J. Trevor Morgan (27 December 1923 - 19 October 1989) was a Progressive Conservative party member of the House of Commons of Canada. He was born in Regina, Saskatchewan and became a barrister and lawyer by career.

In 1954, Morgan became a councillor for Port Dalhousie, Ontario, then became that municipality's Reeve from 1956 to 1960. Between 1962 and 1968, he was an Alderman in St. Catharines, then between 1969 and 1972 was a councillor for the Niagara Region.
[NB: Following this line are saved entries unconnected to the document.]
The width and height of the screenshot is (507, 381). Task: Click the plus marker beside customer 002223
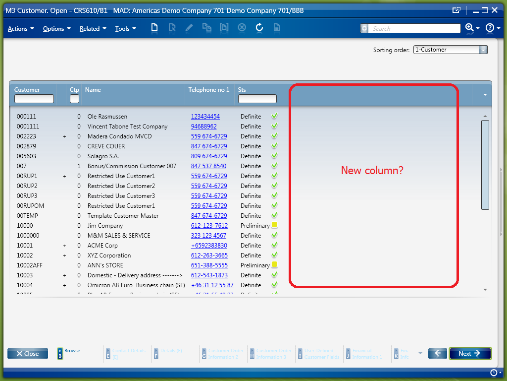[64, 136]
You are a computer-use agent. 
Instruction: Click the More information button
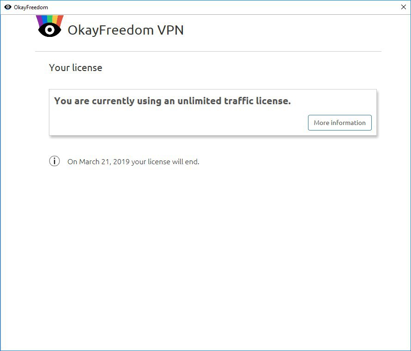point(340,123)
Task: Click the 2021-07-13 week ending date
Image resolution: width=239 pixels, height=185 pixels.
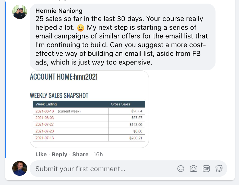Action: 45,138
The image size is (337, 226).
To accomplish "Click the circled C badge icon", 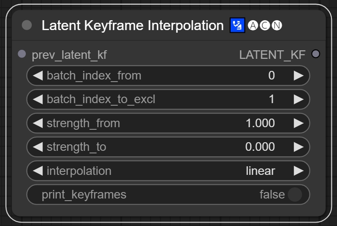I will pos(265,26).
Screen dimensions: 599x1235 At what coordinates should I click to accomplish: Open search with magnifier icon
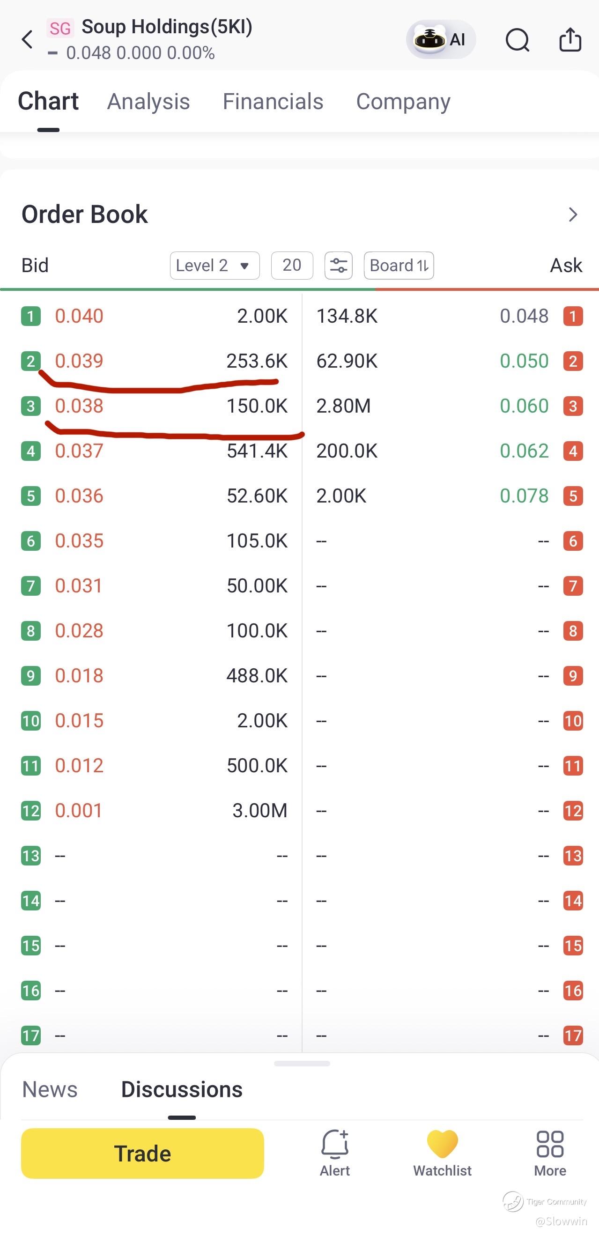coord(517,39)
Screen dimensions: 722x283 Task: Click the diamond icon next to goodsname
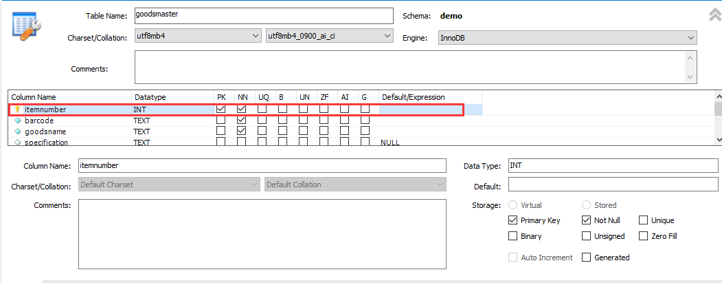pos(18,132)

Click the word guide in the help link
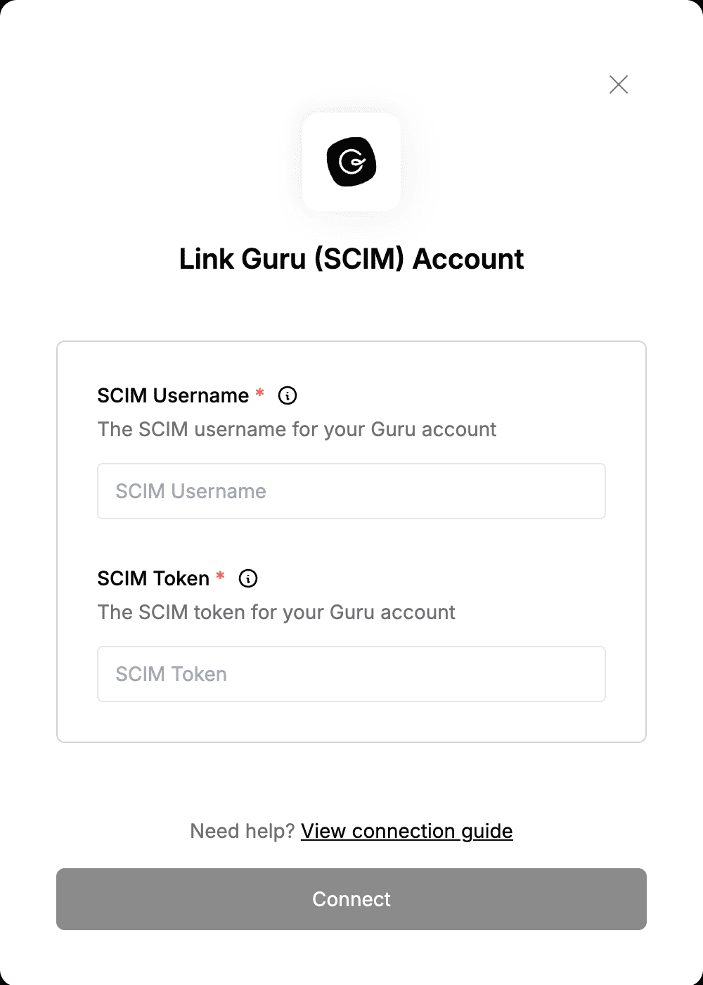[487, 832]
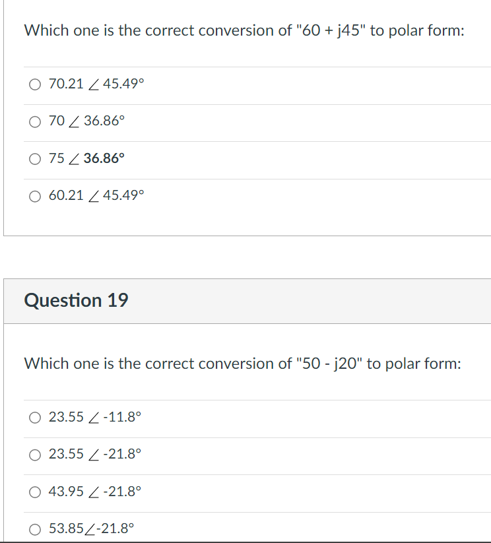Click the answer label 70 ∠ 36.86°
This screenshot has height=543, width=491.
86,121
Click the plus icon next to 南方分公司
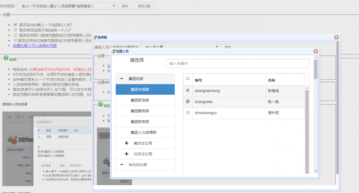 click(126, 143)
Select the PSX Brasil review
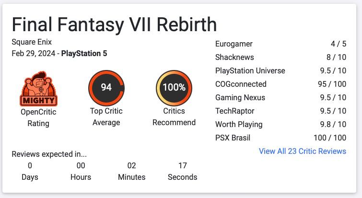Screen dimensions: 362x198 233,138
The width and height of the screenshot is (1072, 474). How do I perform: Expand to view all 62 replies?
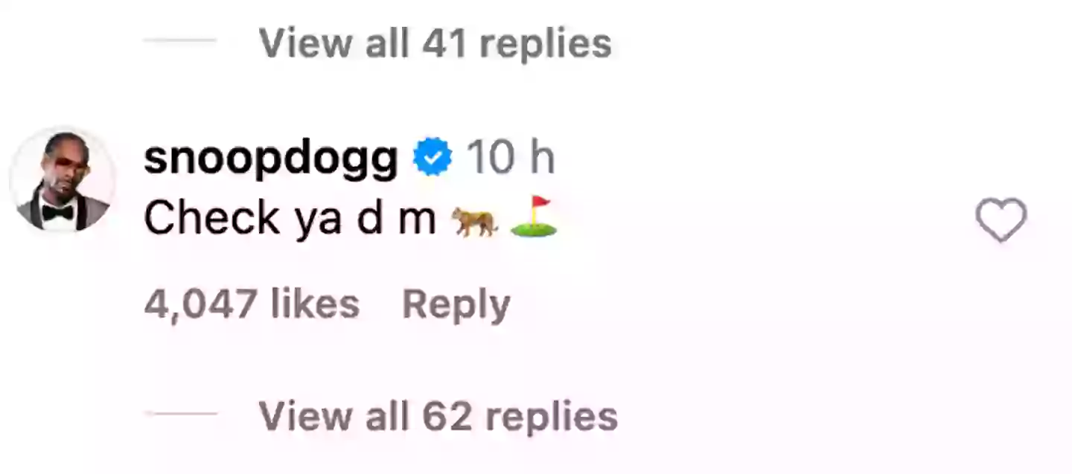(x=439, y=415)
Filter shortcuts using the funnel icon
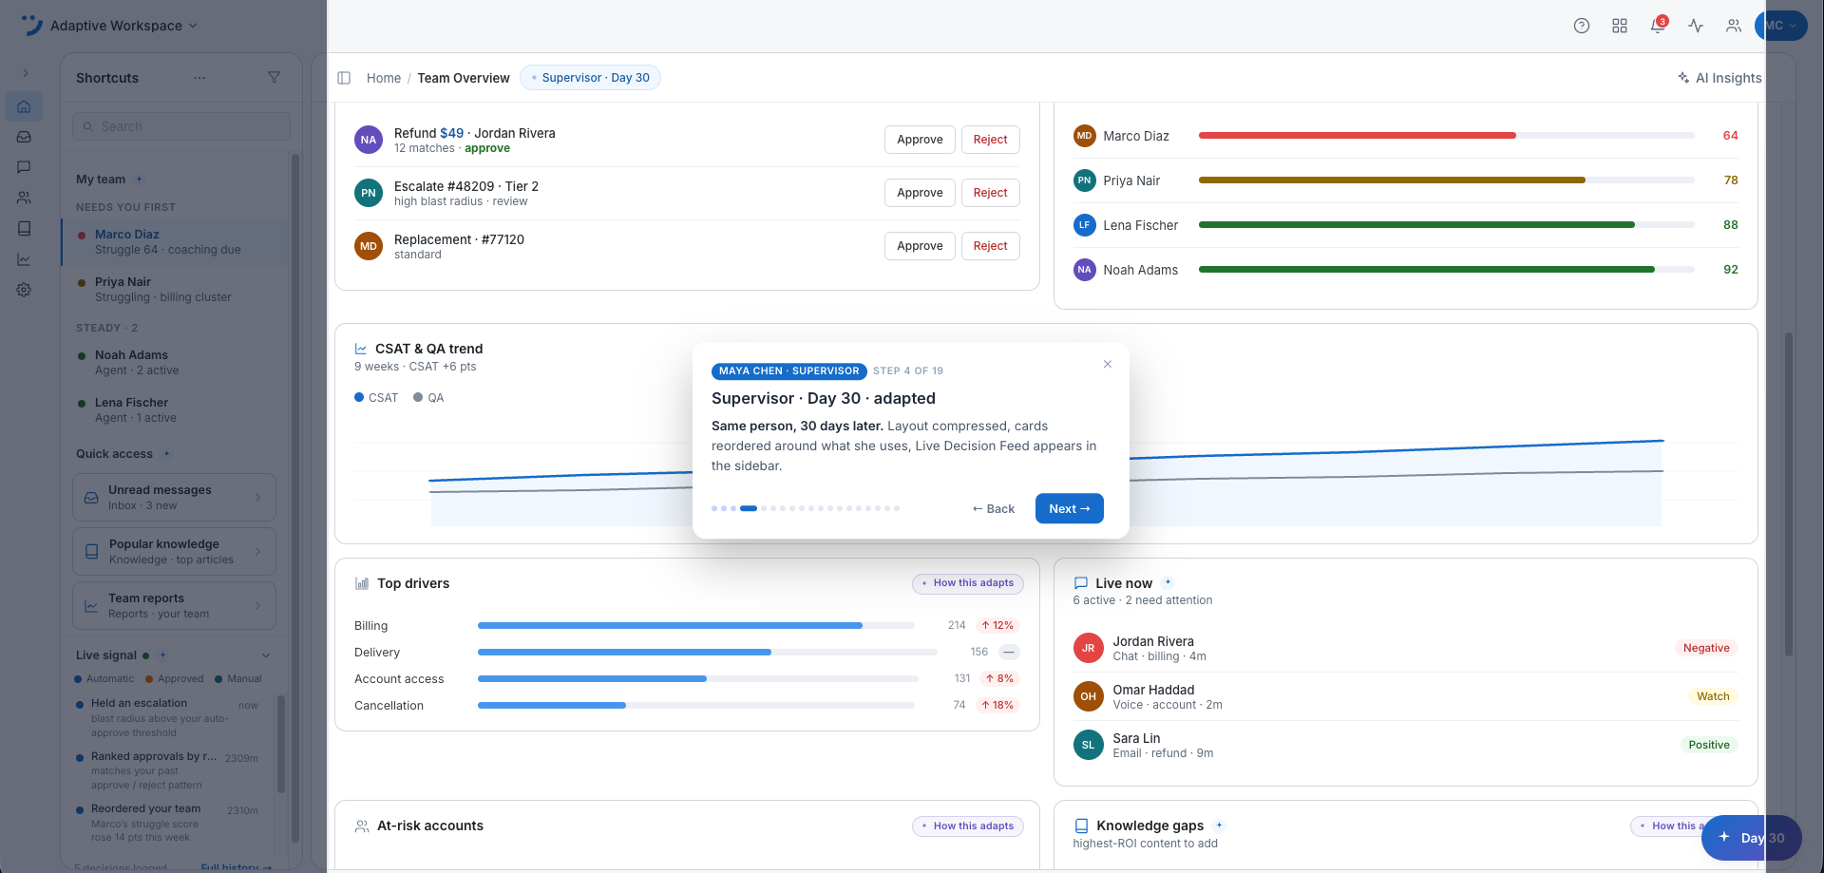Image resolution: width=1824 pixels, height=873 pixels. (x=274, y=78)
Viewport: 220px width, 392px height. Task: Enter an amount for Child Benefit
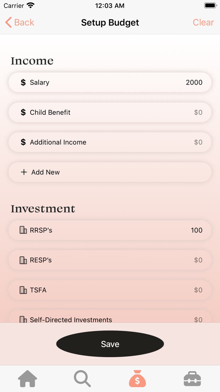pyautogui.click(x=198, y=112)

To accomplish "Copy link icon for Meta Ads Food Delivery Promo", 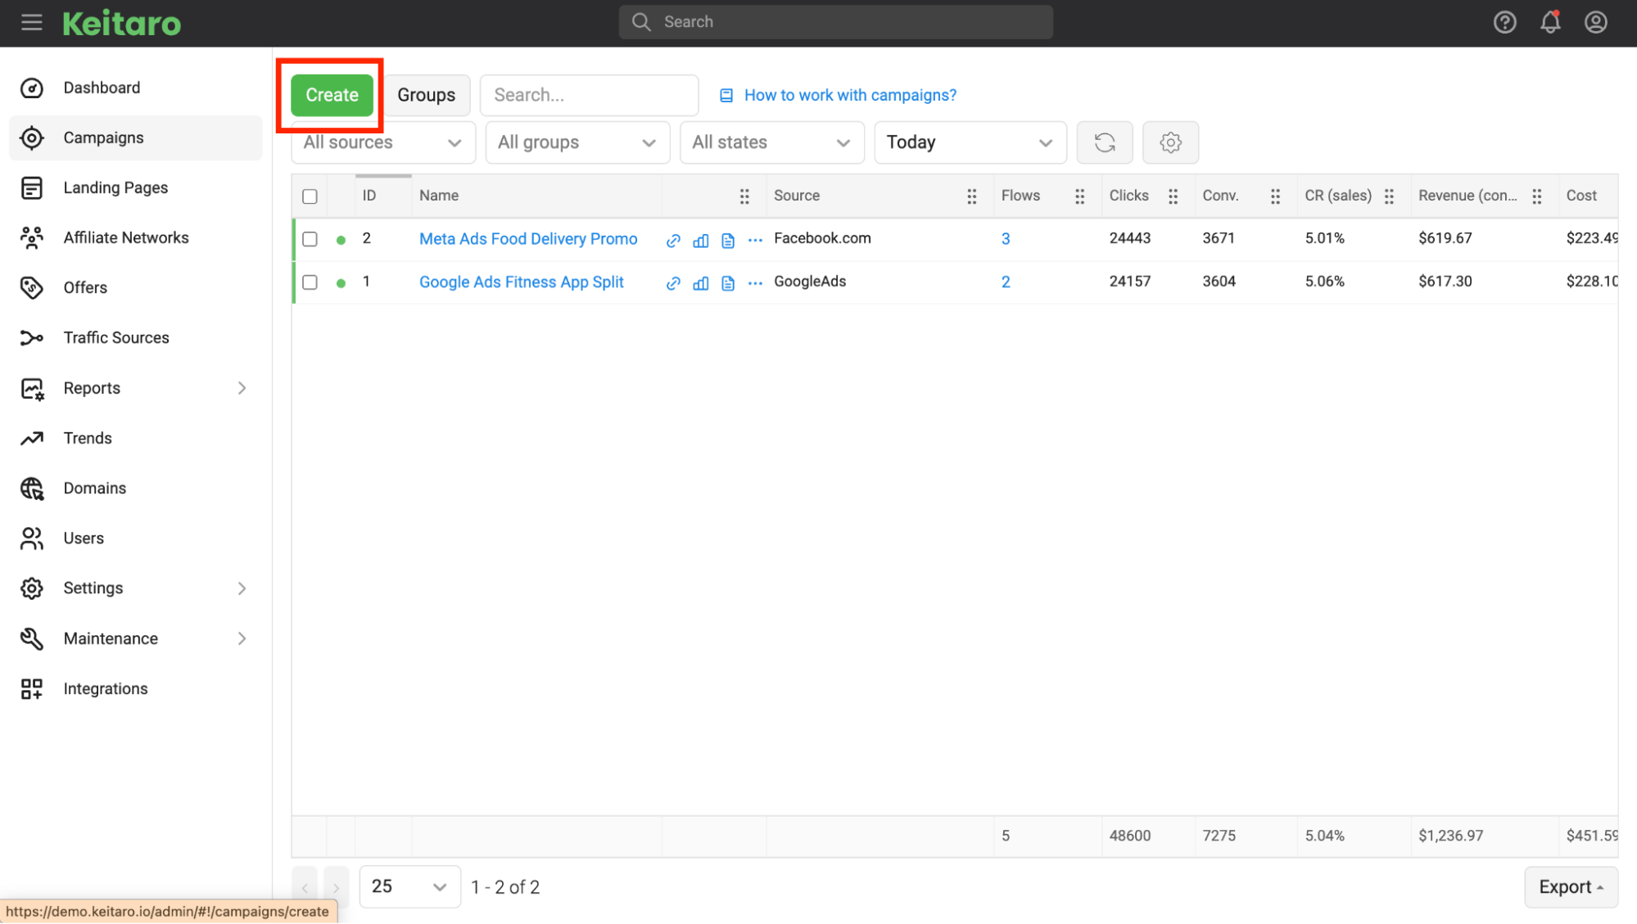I will tap(673, 240).
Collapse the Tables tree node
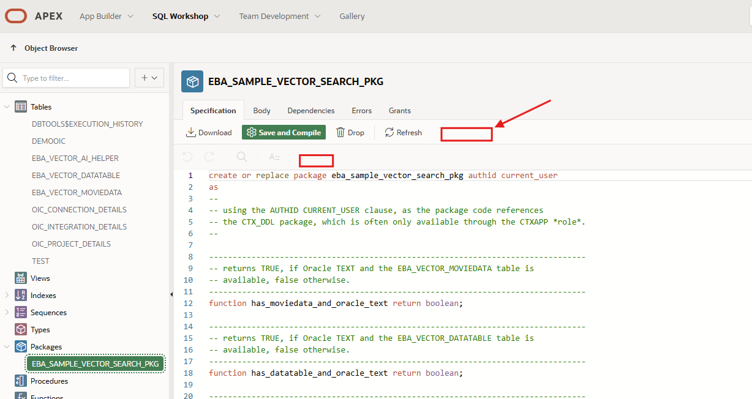752x399 pixels. coord(7,107)
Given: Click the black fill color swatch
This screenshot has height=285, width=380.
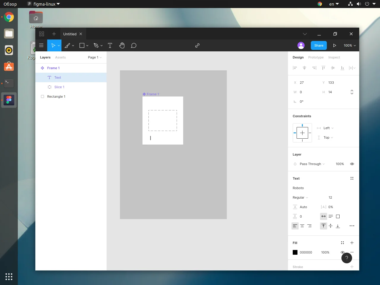Looking at the screenshot, I should (x=295, y=252).
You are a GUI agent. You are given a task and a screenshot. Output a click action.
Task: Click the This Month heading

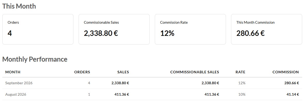(19, 6)
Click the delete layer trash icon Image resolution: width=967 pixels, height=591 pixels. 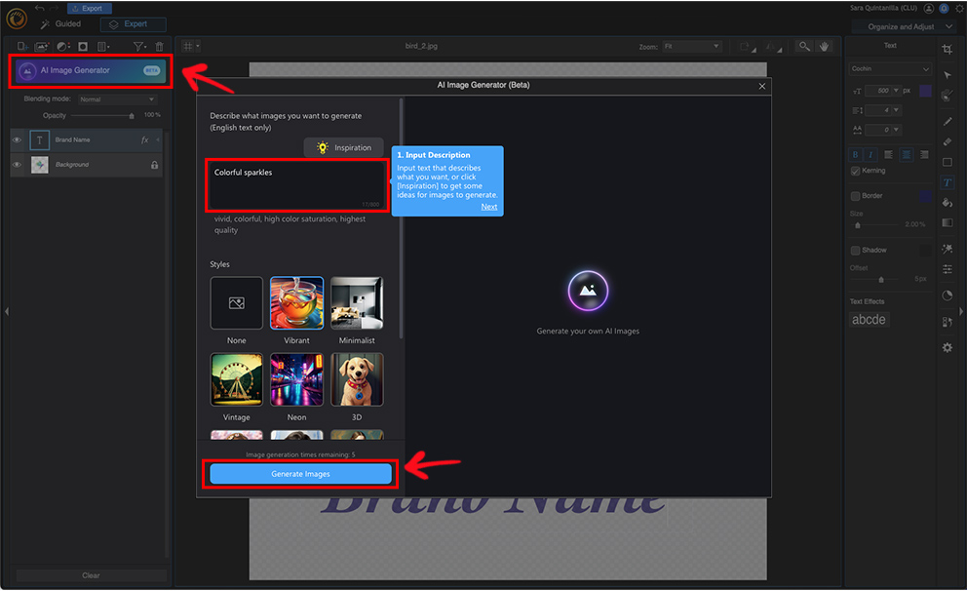pyautogui.click(x=159, y=46)
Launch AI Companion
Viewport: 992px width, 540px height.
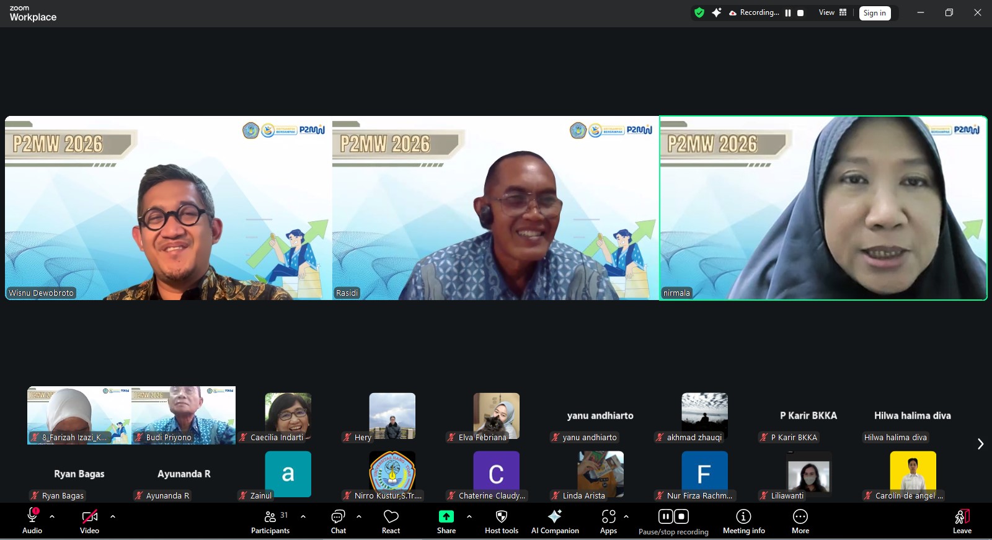click(x=554, y=521)
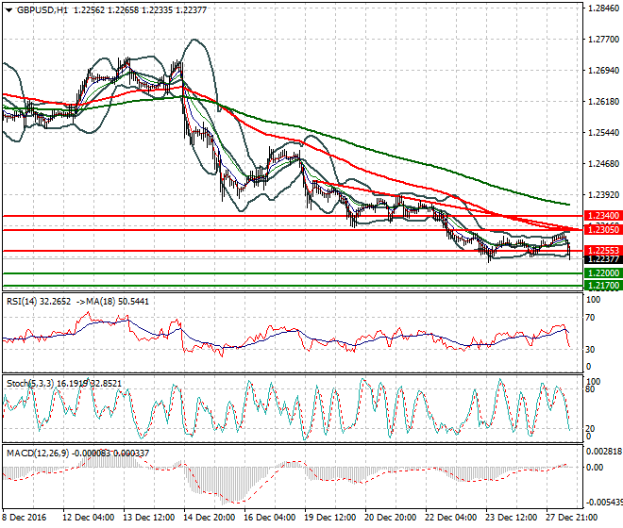Click the black 1.22377 current price tag
Viewport: 623px width, 528px height.
coord(599,259)
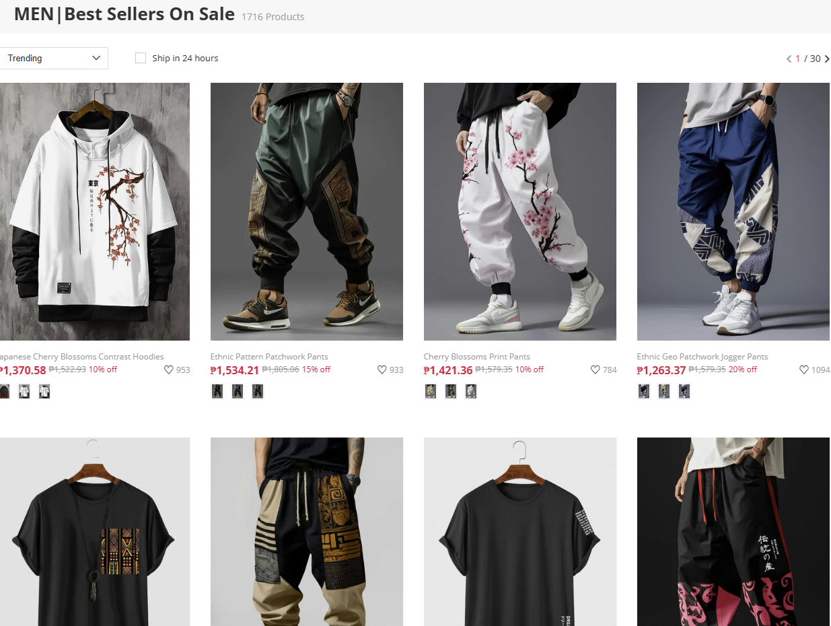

He was first elected at the St. Catharines riding in the 1972 general election. After serving his term in the 29th Canadian Parliament, Morgan was defeated at St. Catharines by Gilbert Parent of the Liberal party in the 1974 federal election. He was also the first blind MP for Canada.

Having only 3 per cent of normal vision, Morgan required the use of a guide dog for his Parliamentary duties. He developed degenerative eye disease at age 13, and registered with CNIB by age 20, yet attended Queen's University and Osgoode Hall Law School.